**TASK DESCRIPTION:** Begin with the first line of the listing and quote every line through the one containing "udn.com (1147, 1538)"; give only those lines.
○ ○ ○ ○
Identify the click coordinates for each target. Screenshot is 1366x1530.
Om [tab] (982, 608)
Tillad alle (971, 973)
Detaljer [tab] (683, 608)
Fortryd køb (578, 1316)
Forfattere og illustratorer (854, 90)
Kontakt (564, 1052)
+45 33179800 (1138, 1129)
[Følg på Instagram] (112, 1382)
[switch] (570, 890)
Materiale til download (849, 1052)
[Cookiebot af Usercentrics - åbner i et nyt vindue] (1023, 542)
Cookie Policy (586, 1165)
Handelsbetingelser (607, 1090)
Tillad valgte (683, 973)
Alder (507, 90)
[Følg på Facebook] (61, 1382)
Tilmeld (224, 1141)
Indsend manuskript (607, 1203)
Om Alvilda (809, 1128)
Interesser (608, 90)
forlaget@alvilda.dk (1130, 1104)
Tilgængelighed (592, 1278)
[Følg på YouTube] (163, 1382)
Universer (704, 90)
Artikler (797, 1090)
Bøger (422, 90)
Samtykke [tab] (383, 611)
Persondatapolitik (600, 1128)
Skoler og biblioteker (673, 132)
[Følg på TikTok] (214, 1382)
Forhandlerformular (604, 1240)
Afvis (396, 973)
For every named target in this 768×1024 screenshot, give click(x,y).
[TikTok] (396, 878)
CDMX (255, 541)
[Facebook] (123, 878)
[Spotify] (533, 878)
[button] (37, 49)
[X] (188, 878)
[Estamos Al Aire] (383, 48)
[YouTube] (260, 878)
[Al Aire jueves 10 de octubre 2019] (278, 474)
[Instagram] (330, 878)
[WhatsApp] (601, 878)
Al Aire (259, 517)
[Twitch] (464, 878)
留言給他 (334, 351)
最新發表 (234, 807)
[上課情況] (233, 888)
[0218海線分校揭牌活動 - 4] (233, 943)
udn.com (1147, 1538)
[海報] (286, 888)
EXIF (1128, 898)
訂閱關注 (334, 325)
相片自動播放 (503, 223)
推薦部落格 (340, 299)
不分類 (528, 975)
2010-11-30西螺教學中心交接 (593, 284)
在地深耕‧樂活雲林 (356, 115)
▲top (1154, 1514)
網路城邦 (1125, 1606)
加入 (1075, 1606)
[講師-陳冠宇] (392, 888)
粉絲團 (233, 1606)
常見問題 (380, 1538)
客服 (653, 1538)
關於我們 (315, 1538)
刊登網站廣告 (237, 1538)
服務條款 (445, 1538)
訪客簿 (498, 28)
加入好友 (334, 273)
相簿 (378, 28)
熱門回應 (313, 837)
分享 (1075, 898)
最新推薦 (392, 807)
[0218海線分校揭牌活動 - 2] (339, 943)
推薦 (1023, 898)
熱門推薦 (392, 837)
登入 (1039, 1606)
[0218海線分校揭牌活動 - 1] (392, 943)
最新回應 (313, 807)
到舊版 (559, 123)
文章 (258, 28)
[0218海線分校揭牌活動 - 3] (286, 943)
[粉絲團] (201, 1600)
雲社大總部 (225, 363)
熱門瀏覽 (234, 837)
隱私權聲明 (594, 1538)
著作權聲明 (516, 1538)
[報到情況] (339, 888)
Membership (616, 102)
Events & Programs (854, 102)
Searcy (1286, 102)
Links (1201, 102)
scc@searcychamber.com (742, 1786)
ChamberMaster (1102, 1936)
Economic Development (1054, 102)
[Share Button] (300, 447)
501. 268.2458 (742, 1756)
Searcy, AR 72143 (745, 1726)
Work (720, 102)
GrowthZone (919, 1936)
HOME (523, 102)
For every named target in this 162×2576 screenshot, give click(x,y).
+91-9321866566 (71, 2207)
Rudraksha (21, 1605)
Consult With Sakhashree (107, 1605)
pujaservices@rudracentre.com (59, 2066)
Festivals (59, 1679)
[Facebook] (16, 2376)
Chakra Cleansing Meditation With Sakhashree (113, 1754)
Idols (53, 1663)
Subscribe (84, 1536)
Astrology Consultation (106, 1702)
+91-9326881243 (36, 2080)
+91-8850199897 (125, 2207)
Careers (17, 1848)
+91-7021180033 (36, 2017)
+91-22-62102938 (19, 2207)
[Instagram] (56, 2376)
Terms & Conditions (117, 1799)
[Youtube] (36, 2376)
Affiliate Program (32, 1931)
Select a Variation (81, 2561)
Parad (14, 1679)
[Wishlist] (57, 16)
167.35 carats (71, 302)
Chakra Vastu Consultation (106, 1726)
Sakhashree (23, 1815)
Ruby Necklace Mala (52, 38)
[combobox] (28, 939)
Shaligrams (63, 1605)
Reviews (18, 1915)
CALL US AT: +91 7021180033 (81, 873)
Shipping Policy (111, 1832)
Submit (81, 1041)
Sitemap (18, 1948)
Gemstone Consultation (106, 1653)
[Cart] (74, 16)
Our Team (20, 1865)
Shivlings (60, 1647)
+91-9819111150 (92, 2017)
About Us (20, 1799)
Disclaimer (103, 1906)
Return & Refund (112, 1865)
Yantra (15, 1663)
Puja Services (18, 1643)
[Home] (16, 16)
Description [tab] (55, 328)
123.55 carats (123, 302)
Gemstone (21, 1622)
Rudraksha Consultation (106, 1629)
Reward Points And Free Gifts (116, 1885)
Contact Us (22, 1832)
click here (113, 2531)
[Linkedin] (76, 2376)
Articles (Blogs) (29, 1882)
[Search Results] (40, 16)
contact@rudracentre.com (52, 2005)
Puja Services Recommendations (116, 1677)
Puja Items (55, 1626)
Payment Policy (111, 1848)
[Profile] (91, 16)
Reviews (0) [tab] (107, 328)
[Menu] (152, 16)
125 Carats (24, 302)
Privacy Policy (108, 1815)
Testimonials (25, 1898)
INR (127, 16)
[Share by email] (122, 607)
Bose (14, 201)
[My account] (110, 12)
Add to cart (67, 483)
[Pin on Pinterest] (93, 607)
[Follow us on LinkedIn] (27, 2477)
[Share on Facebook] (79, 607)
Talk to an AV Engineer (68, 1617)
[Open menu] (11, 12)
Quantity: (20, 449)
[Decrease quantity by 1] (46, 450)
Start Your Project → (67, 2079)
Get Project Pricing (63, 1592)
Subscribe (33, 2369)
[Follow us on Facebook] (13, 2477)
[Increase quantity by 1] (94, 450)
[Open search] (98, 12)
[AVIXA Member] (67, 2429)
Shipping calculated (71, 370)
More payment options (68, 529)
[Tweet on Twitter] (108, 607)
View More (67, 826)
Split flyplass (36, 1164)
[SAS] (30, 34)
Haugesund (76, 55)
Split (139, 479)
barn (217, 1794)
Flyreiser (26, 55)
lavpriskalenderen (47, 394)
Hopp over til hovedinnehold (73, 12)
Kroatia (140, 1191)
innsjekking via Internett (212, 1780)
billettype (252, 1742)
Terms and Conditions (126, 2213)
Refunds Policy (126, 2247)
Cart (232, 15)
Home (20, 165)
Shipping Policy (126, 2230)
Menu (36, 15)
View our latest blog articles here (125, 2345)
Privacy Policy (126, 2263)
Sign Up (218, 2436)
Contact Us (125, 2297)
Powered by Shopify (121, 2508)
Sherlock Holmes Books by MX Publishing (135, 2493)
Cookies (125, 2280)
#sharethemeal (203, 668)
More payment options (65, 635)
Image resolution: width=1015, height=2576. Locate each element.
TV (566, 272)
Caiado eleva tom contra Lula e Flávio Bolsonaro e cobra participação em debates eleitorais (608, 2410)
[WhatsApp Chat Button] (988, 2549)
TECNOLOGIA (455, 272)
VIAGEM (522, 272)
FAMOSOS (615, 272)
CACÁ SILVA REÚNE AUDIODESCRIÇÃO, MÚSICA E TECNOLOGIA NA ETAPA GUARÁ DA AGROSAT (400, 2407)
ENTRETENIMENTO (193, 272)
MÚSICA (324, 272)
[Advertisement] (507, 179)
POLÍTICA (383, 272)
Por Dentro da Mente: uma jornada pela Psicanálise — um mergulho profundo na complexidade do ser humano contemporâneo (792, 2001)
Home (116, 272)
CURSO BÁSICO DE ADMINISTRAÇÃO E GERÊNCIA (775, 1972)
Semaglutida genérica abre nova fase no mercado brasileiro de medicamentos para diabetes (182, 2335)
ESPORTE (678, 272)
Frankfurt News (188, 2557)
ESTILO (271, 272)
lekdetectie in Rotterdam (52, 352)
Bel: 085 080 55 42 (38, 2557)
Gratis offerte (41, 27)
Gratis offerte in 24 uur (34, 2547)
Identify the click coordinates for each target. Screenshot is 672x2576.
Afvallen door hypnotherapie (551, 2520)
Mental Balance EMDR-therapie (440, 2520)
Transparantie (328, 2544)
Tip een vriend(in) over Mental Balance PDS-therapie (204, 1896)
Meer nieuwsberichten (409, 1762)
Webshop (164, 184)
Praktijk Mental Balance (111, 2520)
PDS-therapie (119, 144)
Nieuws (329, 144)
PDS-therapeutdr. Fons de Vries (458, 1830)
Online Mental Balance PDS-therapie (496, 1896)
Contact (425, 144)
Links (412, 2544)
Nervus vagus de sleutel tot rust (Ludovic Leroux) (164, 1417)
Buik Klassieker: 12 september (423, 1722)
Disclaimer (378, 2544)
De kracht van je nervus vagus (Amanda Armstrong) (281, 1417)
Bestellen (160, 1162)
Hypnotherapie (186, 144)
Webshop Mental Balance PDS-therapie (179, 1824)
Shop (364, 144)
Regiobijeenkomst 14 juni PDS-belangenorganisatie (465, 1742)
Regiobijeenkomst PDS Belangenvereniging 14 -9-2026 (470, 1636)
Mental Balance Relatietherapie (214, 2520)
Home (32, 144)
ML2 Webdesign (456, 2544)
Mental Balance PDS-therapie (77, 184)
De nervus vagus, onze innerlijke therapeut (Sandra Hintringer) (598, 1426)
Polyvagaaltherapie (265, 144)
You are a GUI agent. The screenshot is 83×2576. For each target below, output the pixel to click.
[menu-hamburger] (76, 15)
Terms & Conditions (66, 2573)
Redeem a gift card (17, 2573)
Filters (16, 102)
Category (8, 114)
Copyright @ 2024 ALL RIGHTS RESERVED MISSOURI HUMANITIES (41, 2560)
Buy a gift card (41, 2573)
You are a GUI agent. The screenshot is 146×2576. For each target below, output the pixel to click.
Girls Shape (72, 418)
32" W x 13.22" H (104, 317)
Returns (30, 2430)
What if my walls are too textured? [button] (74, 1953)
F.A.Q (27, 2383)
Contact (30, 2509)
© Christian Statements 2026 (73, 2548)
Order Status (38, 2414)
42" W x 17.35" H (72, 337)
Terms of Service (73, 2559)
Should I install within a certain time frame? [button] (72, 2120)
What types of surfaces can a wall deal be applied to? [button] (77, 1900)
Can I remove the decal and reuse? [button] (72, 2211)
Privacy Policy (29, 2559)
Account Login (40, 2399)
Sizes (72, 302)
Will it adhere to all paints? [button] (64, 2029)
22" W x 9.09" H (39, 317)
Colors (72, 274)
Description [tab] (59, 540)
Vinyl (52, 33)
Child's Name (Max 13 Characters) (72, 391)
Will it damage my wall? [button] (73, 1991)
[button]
○ ○ ○ ○
**PROBLEM SOLUTION:**
Identify the click coordinates for each target. Screenshot is 1366x1530.
Om [tab] (982, 608)
Tillad alle (971, 973)
Detaljer [tab] (683, 608)
Fortryd køb (578, 1316)
Forfattere og illustratorer (854, 90)
Kontakt (564, 1052)
+45 33179800 (1138, 1129)
[Følg på Instagram] (112, 1382)
[switch] (570, 890)
Materiale til download (849, 1052)
[Cookiebot af Usercentrics - åbner i et nyt vindue] (1023, 542)
Cookie Policy (586, 1165)
Handelsbetingelser (607, 1090)
Tillad valgte (683, 973)
Alder (507, 90)
[Følg på Facebook] (61, 1382)
Tilmeld (224, 1141)
Indsend manuskript (607, 1203)
Om Alvilda (809, 1128)
Interesser (608, 90)
forlaget@alvilda.dk (1130, 1104)
Tilgængelighed (592, 1278)
[Følg på YouTube] (163, 1382)
Universer (704, 90)
Artikler (797, 1090)
Bøger (422, 90)
Samtykke [tab] (383, 611)
Persondatapolitik (600, 1128)
Skoler og biblioteker (673, 132)
[Følg på TikTok] (214, 1382)
Forhandlerformular (604, 1240)
Afvis (396, 973)
For every named target in this 768×1024 screenshot, give click(x,y).
[TikTok] (396, 878)
CDMX (255, 541)
[Facebook] (123, 878)
[Spotify] (533, 878)
[button] (37, 49)
[X] (188, 878)
[Estamos Al Aire] (383, 48)
[YouTube] (260, 878)
[Al Aire jueves 10 de octubre 2019] (278, 474)
[Instagram] (330, 878)
[WhatsApp] (601, 878)
Al Aire (259, 517)
[Twitch] (464, 878)
留言給他 (334, 351)
最新發表 (234, 807)
[上課情況] (233, 888)
[0218海線分校揭牌活動 - 4] (233, 943)
udn.com (1147, 1538)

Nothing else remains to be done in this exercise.